There is no inconsistency in the teaching of the text with that of ver. 4. For God blesses us by means of our own efforts and energy; indeed, we are more truly and fully enriched of God when his blessing comes to us as the consequence of our faith and labour.

I. THE OBJECTS AT WHICH WE AIM. Those without which we are apt to consider ourselves poor. They are these:

1. Material substance, or (as we commonly put it to ourselves) money.

2. Honour. A good measure of regard, duly and clearly paid by our fellows.

3. Power. The holding of a position in which we are able to decide and to direct.

4. Learning, or unusual sagacity; that intellectual superiority which enables us to lead or to command.

II. THE CONDITION UNDER WHICH THESE MAY BE REGARDED AS THE BLESSING OF GOD. This is when we can truly say that there is "no sorrow," i.e. no real cause for regret that we have come to possess and to enjoy them. But when is this?

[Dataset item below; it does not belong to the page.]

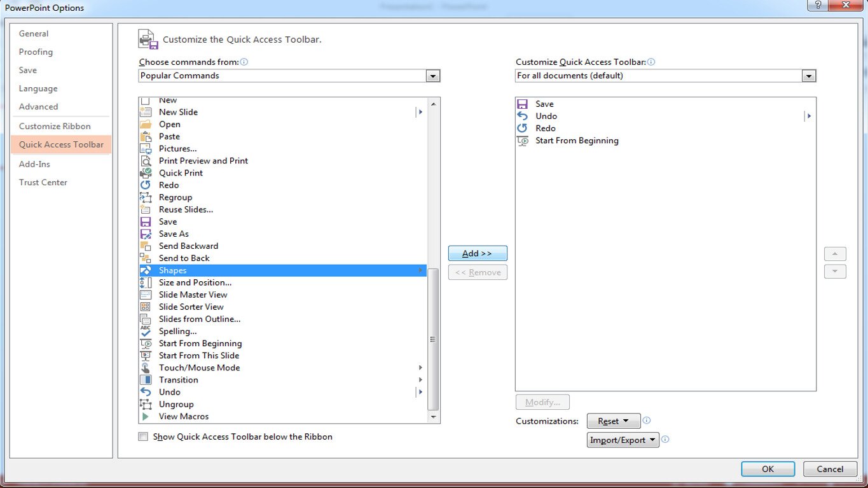868x488 pixels.
Task: Open the Import/Export dropdown button
Action: tap(623, 440)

1. When they have been acquired without any mason for self-reproach - justly, purely, honourably.

2. When we have not lost as much as we have gained by their acquisition. We may lose so much in time, or in health and energy, or in wise and elevating friendship, or in the opportunity for worship and service, that the balance in the sight of heavenly wisdom may be against us.

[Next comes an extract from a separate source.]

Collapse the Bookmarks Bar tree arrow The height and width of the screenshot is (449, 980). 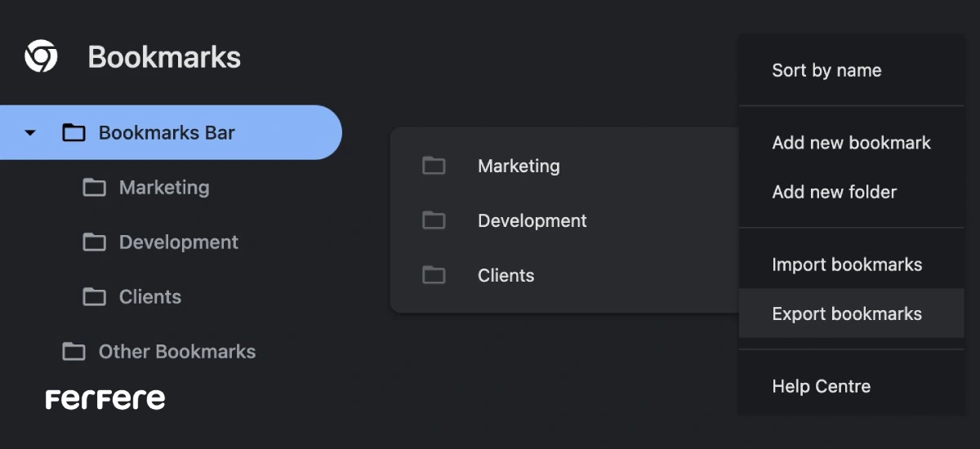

3. When they do not become a heavy burden which we can ill bear. This they often do become. Frequently wealth becomes more of a burden than a blessing to its possessor. He would be a much lighter-hearted and less care-encumbered man if he had not so much substance to dispose of and to preserve. And so of power and influence.

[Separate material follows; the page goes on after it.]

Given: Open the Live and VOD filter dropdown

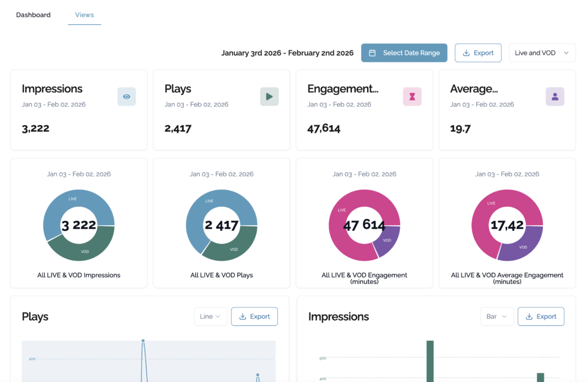Looking at the screenshot, I should tap(541, 53).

4. When they do not become a snare to us, leading us into pride, or into a selfish separateness and unneighbourliness, or into a guilty self-indulgence, or into "an unenlightened and unchristian disdain of the common people," or into an overweening and fatal miscalculation of our own power and importance, or into a deadening and suicidal worldliness. These great evils may not mean present "sorrow,' as we ordinarily understand that term. But they are such evils as our Divine Father sees with Divine regret; they are such as our heavenly Friend would fain deliver us from; and when riches of any kind end in them, they cannot be said to be the result of his blessing. Moreover, they all lead on and down, sooner or later, to grievous ends,; those who yield to them are on their way to "pierce themselves through with many sorrows" (1 Timothy 6:10). Hence -

III. THE PROFOUND WISDOM OF MODERATION in all human and earthly ambitions. Who shall say how much of riches he can stand? Who can tell where that point is to be found, on the other side of which is spiritual peril and ultimate "sorrow" of the worst kind? "Give me neither poverty nor riches" is the wish and the prayer of the wise and reverent. - C.





Parallel Verses
KJV: The blessing of the LORD, it maketh rich, and he addeth no sorrow with it.

WEB: Yahweh's blessing brings wealth, and he adds no trouble to it.